Looking to help build self-awareness and grow relationships with your colleagues in a virtual setting? In the first of Aperian Global’s “GlobeSmart Learning Moment” series, “Building Trust Across Differences,” Asia Pacific Director of Consulting Mui Hwa Ng explored how the GlobeSmart learning platform could do just that.
Here are some of the key insights from the webinar:
Establishing trust is key to a productive working relationship.
As identified in a landmark book by Maister, Galford, and Green, three fundamental components of trust must be present:
- Credibility. The knowledge and skill a person has and how these are shown or conveyed.
- Reliability. The ability to do something right, even when the odds are against it. When things go wrong, when the information is not there, and when things are volatile, that person can still be relied upon.
- Connection. The mix of rapport, understanding, and care that makes up a personal part of a relationship.
“When one of these elements increases, overall trust also increases,” Mui Hwa says. “However, trust gets brought down when the self-focus of a person is too large and too obvious. For example – I could come across as highly credible, reliable, and connected to you, but if my agenda is more important than your own needs, the overall trust will go down.”
All of these elements – credibility, reliability, connection, and self-focus – need to be in people’s minds when they work with stakeholders across differences and distances.
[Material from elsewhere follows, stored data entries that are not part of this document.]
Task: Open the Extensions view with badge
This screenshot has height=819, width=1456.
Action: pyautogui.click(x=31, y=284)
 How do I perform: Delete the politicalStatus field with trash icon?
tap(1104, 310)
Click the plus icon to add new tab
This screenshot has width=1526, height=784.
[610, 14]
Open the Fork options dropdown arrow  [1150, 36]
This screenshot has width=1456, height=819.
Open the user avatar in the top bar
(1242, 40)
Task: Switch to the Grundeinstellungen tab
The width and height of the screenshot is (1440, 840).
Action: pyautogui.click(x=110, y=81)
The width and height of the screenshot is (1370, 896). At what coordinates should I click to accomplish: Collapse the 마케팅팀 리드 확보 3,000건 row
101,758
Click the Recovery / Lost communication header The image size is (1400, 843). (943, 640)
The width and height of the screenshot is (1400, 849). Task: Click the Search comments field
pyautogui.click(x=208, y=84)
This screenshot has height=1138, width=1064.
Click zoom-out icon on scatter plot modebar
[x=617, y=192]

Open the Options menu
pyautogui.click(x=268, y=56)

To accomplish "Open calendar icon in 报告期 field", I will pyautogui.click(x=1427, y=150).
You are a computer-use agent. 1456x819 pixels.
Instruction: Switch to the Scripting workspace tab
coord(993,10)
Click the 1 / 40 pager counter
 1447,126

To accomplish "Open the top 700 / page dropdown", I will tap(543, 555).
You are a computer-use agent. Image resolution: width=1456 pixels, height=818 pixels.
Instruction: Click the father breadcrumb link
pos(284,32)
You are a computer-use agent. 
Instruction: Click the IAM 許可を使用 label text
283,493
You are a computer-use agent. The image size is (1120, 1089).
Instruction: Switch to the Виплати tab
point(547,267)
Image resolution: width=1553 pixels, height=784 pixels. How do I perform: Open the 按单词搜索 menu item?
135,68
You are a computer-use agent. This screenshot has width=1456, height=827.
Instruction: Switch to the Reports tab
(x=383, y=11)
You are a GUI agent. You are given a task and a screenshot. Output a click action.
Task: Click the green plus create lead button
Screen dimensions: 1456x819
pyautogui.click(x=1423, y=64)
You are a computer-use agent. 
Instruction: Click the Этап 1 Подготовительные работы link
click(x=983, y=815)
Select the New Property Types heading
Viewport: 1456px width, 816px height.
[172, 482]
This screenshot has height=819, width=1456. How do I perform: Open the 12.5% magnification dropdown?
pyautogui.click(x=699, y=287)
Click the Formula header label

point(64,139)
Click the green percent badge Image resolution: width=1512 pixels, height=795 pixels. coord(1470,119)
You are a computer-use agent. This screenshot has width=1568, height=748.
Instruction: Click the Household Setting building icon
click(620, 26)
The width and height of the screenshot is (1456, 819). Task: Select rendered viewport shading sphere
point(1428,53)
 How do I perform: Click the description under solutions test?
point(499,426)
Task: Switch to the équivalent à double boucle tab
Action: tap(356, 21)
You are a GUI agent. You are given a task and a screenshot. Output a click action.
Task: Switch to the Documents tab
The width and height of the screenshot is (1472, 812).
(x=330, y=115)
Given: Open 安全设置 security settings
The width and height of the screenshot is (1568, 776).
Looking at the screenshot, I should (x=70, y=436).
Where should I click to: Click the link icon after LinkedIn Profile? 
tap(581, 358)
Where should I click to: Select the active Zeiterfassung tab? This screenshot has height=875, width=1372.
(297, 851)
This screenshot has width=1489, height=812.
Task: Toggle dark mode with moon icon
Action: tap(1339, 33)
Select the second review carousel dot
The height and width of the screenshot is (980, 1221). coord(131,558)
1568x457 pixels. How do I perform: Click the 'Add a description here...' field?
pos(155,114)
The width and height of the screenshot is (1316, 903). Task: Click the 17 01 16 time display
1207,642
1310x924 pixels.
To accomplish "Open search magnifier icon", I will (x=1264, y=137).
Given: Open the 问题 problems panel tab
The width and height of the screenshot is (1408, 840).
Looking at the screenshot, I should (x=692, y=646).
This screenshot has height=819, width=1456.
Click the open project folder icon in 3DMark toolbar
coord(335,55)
Self-focus needs to be part of a balance.
As Mui Hwa points out, there must be some form of self-focus within a working relationship. “Obviously, we have an agenda – whether it’s to get more business, to get buy-in, or to influence somebody to make a decision,” she says.
However, if that self-focus is exclusive and doesn’t consider the needs and interests of other parties, everything comes out of balance.
“We need to ensure that while self-focus still exists, we also have to show that we care about other people’s interests,” Mui Hwa says. “We need to take care of the needs of others, and find out exactly what those needs are.”
Understanding different cultures or countries is key to building trust across those differences.
Those working across cultures need to think about those differences that may affect a relationship, including:
- What expectations do they have of you?
- What qualifies you to be considered?
- How do they measure their connection with you, and how do they see you expressing yourself?
- What is their specific focus when it comes to a working relationship?
“An example would be someone coming from a very independent culture – Denmark or Australia – working with someone on the other side of the dimensions, from a country like China, Indonesia, or Japan,” Mui Hwa says. “There, people are a lot more interdependent; they may need more time to discuss a group’s needs or the needs or interests of a group.”

It’s those types of differences that GlobeSmart can help identify – and bridge.
“When we look at those differences across GlobeSmart, we can think about credibility, reliability, connection, and self-focus,” Mui Hwa says. “We can see how those would look like through somebody else’s work style.”
It’s not just about differences – but it’s also about distances.
There’s much more to “distances” than just the separations from geography. “There are distances that go beyond geographies for global teams,” Mui Hwa says. These can include:
- Context. When two teams get together to work, and there is too little trust, could the problem be the overall way they look at the mission, vision, goals, strategy? Is the infrastructure of the environment or structure of one team completely different than the other? If that is the case, the difference in reporting structures, processes, and policies could be a barrier to virtual trust.
- Relationship. Do people feel cared for and understood? Is there a sense of rapport? Is the person that you’re dealing with not just focused on their business needs, but yours as well? The “relationship gap” is very important – so how do you invest in understanding what those needs are in that relationship?
- Communication. Distances in communication can affect how people build trust. What communication method should be used? Is the communication always task-based? How frequently (or infrequently) do we speak? What informal “touchpoints” are in place? Establishing that cadence and closing that distance in communication is vital to building productive, trust-based relationships.